Abstract: |
Since the collapse of the Soviet Union in 1991, Belarus has maintained a
largely non-market economic system. This did not prevent rapid growth of its
economy over a sustained period up to 2011. However, the period of economic
growth in Belarus seems to be over. The factors that underpinned Belarus’s
growth, mainly the beneficial external environment, have gradually
disappeared. As a result, the country is confronted by the need to start the
far-reaching programme of market-oriented economic reforms and macroeconomic
stabilisation which it tried to avoid for so long. Reform will not be easy,
economically and politically. The potential hardship facing Belarus could be
at least partly cushioned by external assistance, in the first instance from
the International Monetary Fund and the World Bank. However, the IMF has
relatively fresh memories of the failure of its 2009-10 Stand-By Arrangement
(SBA) with Belarus, which provided substantial balance-of-payments support,
but which was derailed by its too-narrow focus on monetary and fiscal
quantitative performance criteria, and by insufficient reform commitment on
the Belarusian side. Other donors, such as the European Union, might be
reluctant to offer assistance as long as Belarus does not improve its poor
human rights record and start some political reforms. In this analysis, we
describe the characteristics of Belarus’s economic model, explain how the
Belarus growth ‘miracle’ was possible, why it cannot be continued, the reforms
that are needed and why they might be difficult to implement and, finally,
what the chances are, and what the conditions might be, under which Belarus
could obtain external support. Europe’s last non-market economy According to
the European Bank for Reconstruction and Development’s (EBRD) transition
indicators1 Belarus is among the least advanced of the former USSR’s successor
states in building a market economy. It is one of three reform laggards, the
others being Turkmenistan and Uzbekistan. This assessment relates to both
‘first generation’ reforms such as price, trade and foreign exchange
liberalisation and small-scale privatisation (Figures 1-3), and to more
sophisticated ‘second generation’ reforms such as large-scale privatisation,
governance and enterprise restructuring, and competition policy (Figures 4-6).
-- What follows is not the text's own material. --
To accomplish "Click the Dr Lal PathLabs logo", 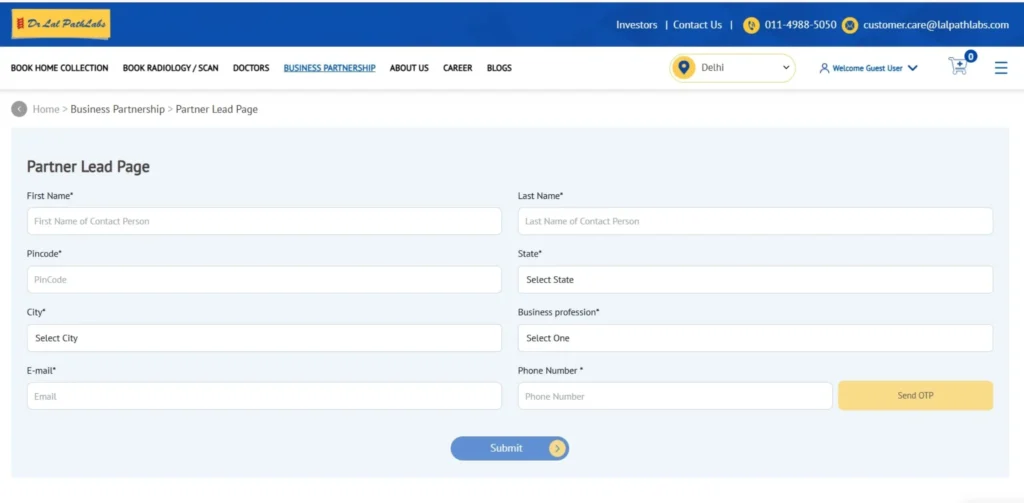I will point(61,24).
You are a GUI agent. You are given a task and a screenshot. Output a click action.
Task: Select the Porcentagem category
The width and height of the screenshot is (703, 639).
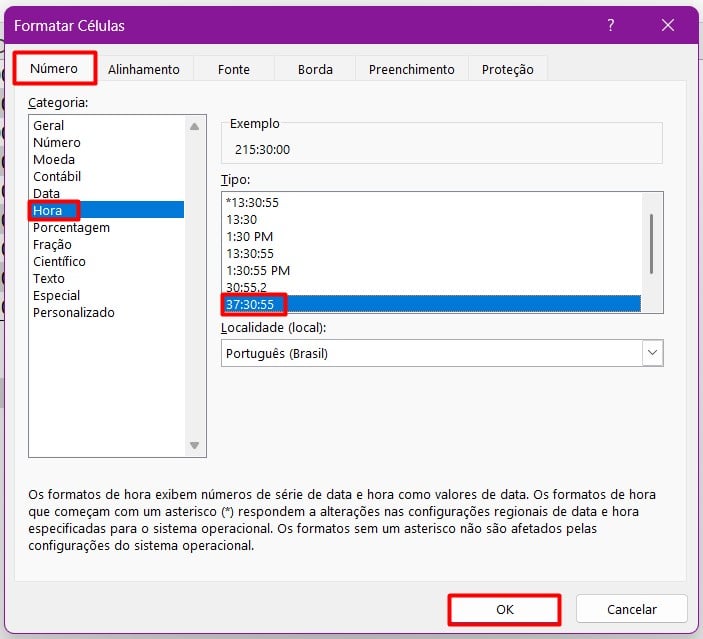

On average, all post-Soviet countries other than the Baltic states, lag behind
central and eastern Europe in the implementation of ‘second generation’
reforms, which makes Belarus even less advanced than Figures 4-6 suggest.
Price controls in Belarus have remained extensive, and have been reinforced
with each macroeconomic crisis. For example, in 2011 after a major devaluation
and its consequent pass-through to domestic prices, administrative price
regulation of ‘socially important goods’ reached almost half (49 percent) of
the consumer price index (CPI) basket. It subsequently went gradually down to
25 percent in 2014. However, after the devaluation of the Belarusian ruble
(BYR) at the end of 2014, a temporary ban on all price increases was imposed
(IMF, 2015a; IMF, 2015b) and stayed in force until April 20152. Use of such
broad price regulation has led to price distortions, which are particularly
evident in the utility sector. Electricity tariffs remain, on average, at the
level of about 50 percent of cost recovery. For natural gas, central heating
and water supply, the situation is even worse, with tariffs converging to 20
percent of the cost recovery level in early 2015 (IMF, 2015a). It is worth
remembering that Belarus is a net importer of energy resources (mainly from
Russia) and excessive energy imports contribute to trade and current account
deficits. Although in 2001 Belarus formally introduced current-account
convertibility of the BYR (as determined by Article VIII of the IMF’s Articles
of Agreement), it has never fully respected it. Various forms of
foreign-exchange restrictions have remained in place and in times of market
strain, for example in 2008-09, 2011 and 2014-15, exchange restrictions were
intensified, leading to the re-emergence of a ‘black’ foreign exchange market
and multiple exchange rates (see IMF, 2015c). The role of the private sector
remains limited. In 2010, according to the most recent EBRD estimate, the
private sector’s share of Belarusian GDP amounted to 30 percent only3;
probably it has not changed substantially since then. The activities of
private firms are administratively restricted in various ways and are often
the target of hostile government propaganda. Meanwhile, state-owned
enterprises must still meet mandatory production targets, as in the era of the
centrally-planned economy. If they fail to do so, their managers put their
careers at risk or even face criminal prosecution. Overall, Belarus retains a
largely non-market economy, which is business unfriendly (IMF, 2012). Not
surprisingly, the Heritage Foundation’s 2015 Index of Economic Freedom (IEF)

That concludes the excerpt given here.